The American author, journalist and intellectual-in-waiting Jonathan Franzen once wrote “the first lesson reading teaches you is how to be alone”. I agree fully. But growing up by the sea has the same profound effect. At least on me. Wherever I am in the world I always long to the sea. I need the openness offered, the varying landscape created by hundreds of thousands of years of erosion. Nowhere else can I feel like one with nature as when I’m sat alone by the sea. The power of the North Sea, The English Channel, the Mediterranean seems to be boiling in my blood. I can also feel within me the complete calm the sea can create. When looking out over a completely still sea it is like nothing has happened since the Dawn of Man. As if no one ever tread the Earth or invented the car. Or the complicated banking system for that matter.

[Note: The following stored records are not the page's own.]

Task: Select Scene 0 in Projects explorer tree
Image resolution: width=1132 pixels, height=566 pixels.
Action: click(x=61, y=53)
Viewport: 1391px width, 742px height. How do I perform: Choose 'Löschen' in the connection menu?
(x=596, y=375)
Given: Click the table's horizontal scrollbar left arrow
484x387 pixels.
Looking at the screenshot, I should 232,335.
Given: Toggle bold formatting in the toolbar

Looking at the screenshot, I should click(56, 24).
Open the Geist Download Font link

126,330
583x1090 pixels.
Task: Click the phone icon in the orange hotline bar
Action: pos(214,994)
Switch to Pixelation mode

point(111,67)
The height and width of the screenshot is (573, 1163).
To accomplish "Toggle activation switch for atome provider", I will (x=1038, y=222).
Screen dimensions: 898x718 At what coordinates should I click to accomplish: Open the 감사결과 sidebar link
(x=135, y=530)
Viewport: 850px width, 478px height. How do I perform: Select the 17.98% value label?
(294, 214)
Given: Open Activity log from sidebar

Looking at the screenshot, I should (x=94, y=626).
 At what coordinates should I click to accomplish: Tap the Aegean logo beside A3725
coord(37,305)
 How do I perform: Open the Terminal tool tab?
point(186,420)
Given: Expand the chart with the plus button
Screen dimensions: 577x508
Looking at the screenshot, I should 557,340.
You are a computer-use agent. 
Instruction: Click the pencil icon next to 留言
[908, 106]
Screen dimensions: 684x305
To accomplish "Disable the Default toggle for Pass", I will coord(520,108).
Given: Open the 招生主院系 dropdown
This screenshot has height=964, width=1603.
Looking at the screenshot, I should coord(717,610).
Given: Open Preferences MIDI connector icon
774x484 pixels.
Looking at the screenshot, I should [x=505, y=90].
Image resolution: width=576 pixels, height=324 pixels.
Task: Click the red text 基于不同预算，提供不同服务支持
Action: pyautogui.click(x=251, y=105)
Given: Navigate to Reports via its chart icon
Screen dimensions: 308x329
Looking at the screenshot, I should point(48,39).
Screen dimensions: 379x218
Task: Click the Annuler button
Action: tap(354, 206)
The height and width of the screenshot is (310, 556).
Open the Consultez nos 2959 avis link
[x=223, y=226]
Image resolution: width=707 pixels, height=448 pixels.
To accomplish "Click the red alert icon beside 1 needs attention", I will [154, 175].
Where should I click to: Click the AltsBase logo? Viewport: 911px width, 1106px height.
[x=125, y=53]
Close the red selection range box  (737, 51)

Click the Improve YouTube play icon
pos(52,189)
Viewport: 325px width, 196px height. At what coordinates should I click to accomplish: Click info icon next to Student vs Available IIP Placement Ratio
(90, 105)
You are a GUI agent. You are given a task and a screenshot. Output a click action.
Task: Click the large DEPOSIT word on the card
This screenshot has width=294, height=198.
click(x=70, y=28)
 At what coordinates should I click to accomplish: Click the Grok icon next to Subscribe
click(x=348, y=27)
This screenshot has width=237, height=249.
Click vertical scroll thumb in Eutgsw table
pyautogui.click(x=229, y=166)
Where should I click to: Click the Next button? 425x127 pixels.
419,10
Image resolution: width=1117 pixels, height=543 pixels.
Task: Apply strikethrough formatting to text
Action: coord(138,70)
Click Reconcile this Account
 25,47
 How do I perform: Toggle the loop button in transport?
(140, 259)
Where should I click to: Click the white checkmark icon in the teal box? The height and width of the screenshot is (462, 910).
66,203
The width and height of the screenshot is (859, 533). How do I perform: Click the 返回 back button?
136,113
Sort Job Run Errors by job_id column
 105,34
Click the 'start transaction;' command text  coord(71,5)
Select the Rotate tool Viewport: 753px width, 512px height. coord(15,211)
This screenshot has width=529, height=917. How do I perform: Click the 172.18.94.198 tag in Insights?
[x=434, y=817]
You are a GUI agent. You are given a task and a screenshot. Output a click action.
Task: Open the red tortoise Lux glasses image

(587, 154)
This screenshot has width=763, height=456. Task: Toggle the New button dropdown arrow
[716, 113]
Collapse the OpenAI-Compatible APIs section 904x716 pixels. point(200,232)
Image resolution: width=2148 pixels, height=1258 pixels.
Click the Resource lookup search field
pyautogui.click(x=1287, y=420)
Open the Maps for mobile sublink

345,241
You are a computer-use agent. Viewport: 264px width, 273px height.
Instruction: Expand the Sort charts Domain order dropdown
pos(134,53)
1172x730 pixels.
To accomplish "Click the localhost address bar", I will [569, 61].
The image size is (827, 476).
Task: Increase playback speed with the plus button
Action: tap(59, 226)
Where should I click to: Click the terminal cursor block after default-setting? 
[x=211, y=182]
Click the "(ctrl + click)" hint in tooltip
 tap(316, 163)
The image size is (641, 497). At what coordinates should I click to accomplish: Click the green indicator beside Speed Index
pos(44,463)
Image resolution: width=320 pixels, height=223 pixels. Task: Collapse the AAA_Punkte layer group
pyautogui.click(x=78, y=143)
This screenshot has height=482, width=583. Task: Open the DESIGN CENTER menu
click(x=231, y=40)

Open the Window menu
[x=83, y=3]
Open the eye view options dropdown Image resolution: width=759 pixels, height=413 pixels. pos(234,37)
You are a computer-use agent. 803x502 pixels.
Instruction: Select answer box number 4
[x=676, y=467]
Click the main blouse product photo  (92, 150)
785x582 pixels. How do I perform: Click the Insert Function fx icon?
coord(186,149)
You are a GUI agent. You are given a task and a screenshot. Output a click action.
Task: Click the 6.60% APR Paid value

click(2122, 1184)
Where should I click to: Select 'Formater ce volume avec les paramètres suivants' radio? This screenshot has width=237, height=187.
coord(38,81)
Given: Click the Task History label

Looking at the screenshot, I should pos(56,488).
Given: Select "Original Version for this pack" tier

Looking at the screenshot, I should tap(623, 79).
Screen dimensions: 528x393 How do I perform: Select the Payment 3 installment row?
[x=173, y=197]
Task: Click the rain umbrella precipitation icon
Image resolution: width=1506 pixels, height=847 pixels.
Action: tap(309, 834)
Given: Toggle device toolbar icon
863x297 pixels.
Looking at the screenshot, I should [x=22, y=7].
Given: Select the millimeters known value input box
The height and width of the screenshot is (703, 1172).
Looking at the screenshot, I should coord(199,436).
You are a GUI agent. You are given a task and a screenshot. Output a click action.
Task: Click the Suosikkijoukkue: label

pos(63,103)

This was something I was reminded of when I stopped the car and wandered along a completely silent pebble beach in East Sussex. If you drive between Hastings and Eastbourne, like one does from time to time, try to get off the A269 and find the small B roads that will take you closer to the English Channel. All the Napoleonic Martello towers are interesting along the way as well, yes, but instead of concentrating on them try to get off the road and wander down to the sea.
Hardly anyone knows about these hidden gems that the beaches here are, so, you will probably be alone. Walk over the little ridge which often divides the road and the beach and you will be surprised. If it’s a low tide it’s even better.
Sit down and smell the fresh air that carries with it the promise of freedom and a life without stress. If so for just a second; try to believe in that promise. It will make the rest of your journey so much easier and much more pleasant. That for me is the power of the sea.